Addressing the Oireachtas sub-committee on global taxation yesterday, Jim Stewart, associate professor in finance at Trinity College Dublin, said that existing tax residency rules, for multinational firms, are “extremely ambiguous” and suggested that where a company is legally incorporated should equate to where it is controlled.
However, Cora O’Brien, policy director at the Irish Tax Institute, told the committee that just because a foreign multinational is legally entitled to be incorporated in a country such as Ireland does not mean that it is taxed on all of its global profits there.
She noted that it is a fact — under Irish tax laws — that income generated in other jurisdictions cannot be taxed here just because a multinational may be incorporated in Ireland.
“We can’t tax income that does not belong to us, or is not attributable to us,” Ms O’Brien said.
“It [the multinational] is only liable to be taxed in Ireland on the activities that are subject to Irish tax under rules recognised and accepted not just in Ireland, but by other countries internationally, and the OECD,” she said.

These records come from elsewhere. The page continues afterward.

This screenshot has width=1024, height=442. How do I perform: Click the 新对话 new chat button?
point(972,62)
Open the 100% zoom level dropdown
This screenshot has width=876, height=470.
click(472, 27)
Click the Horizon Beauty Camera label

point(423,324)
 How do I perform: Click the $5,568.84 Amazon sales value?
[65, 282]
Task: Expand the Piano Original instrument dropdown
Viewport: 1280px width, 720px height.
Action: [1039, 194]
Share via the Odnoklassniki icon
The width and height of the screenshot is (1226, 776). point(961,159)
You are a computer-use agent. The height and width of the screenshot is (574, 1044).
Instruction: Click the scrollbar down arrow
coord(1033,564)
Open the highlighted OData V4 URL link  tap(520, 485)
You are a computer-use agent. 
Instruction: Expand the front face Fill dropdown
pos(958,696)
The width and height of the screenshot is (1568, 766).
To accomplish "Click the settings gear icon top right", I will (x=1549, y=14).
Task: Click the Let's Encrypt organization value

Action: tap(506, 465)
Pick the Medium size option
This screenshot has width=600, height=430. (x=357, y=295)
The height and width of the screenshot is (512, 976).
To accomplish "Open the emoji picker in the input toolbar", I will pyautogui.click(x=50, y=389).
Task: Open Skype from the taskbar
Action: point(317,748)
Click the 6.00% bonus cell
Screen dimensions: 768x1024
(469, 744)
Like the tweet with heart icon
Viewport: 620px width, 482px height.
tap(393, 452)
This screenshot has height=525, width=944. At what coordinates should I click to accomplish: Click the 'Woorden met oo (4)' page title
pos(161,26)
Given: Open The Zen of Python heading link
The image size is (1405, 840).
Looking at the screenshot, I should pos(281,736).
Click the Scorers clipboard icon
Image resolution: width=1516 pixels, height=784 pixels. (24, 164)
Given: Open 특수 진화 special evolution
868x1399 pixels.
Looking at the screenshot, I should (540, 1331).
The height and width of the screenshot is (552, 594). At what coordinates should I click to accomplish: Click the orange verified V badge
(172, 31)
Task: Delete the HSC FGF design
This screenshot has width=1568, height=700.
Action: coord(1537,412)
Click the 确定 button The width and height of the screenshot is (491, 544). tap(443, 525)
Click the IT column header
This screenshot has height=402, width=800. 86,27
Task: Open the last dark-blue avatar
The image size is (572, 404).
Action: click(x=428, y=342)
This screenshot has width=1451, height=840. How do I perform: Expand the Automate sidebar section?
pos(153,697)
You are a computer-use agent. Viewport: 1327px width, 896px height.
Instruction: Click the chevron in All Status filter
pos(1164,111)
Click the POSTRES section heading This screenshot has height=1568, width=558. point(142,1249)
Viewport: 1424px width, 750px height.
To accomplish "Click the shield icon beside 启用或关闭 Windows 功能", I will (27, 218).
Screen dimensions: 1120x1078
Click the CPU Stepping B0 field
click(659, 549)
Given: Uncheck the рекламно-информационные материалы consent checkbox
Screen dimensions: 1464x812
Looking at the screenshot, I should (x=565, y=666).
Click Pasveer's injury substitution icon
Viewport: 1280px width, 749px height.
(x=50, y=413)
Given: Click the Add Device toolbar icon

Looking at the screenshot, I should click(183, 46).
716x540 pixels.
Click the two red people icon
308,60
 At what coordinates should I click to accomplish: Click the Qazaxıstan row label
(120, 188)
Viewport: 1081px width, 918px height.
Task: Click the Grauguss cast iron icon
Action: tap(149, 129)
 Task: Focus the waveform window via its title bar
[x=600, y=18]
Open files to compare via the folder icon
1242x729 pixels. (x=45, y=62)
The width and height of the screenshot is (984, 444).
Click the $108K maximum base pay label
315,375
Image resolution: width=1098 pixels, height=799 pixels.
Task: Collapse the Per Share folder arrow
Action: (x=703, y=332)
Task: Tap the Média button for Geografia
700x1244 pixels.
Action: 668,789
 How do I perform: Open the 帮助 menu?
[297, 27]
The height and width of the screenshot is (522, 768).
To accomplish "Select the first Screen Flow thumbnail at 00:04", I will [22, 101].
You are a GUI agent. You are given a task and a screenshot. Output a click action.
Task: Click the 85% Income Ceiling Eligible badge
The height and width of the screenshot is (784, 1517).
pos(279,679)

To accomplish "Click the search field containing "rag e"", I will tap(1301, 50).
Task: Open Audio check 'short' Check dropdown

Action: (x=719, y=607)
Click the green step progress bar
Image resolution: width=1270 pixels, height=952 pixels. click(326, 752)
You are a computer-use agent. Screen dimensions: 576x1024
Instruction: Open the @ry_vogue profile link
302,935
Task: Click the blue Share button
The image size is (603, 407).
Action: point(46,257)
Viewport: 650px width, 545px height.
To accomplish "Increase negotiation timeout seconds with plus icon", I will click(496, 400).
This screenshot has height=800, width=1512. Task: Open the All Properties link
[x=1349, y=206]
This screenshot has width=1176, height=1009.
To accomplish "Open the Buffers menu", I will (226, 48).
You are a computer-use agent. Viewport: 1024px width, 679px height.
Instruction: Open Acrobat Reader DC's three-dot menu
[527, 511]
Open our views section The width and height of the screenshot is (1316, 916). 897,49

“Ireland’s residence rules have been in place since 1922, would not be regarded as being unusual and would be consistent with many international countries and, indeed, the model OECD treaties,” she added.
However, Mr Stewart countered that incorporation rules are not fact, but just the opinion of the Revenue Commissioners.
“A global company based in Ireland, that is US in origin and US-owned could have operations in 20 different countries and derive its sales and income from 70 countries worldwide. Incorporation in Ireland does not automatically mean tax residency in Ireland and does not mean entitlement to the profits from those 70 countries. Where a company is not Irish tax resident, Ireland can only legally lay claim to the tax that arises from relevant activity in Ireland,” Ms O’Brien said.
Mr Stewart also backed claims that Ireland’s “effective rate of tax” is closer to 2% than the 11% claimed by Government; something which Ms O’Brien disagreed with. She told yesterday’s committee the majority of studies actually show the effective corporate tax rate here is “generally very close to 12.5%, as there are few deductions and reliefs within our corporate tax regime”.
She said the effective tax rate question is part of the wider debate on international tax issues.
“There are many strands to Ireland’s overall tax strategy — from regime to rate and reputation. They must all receive the focus and attention which is warranted,” she said.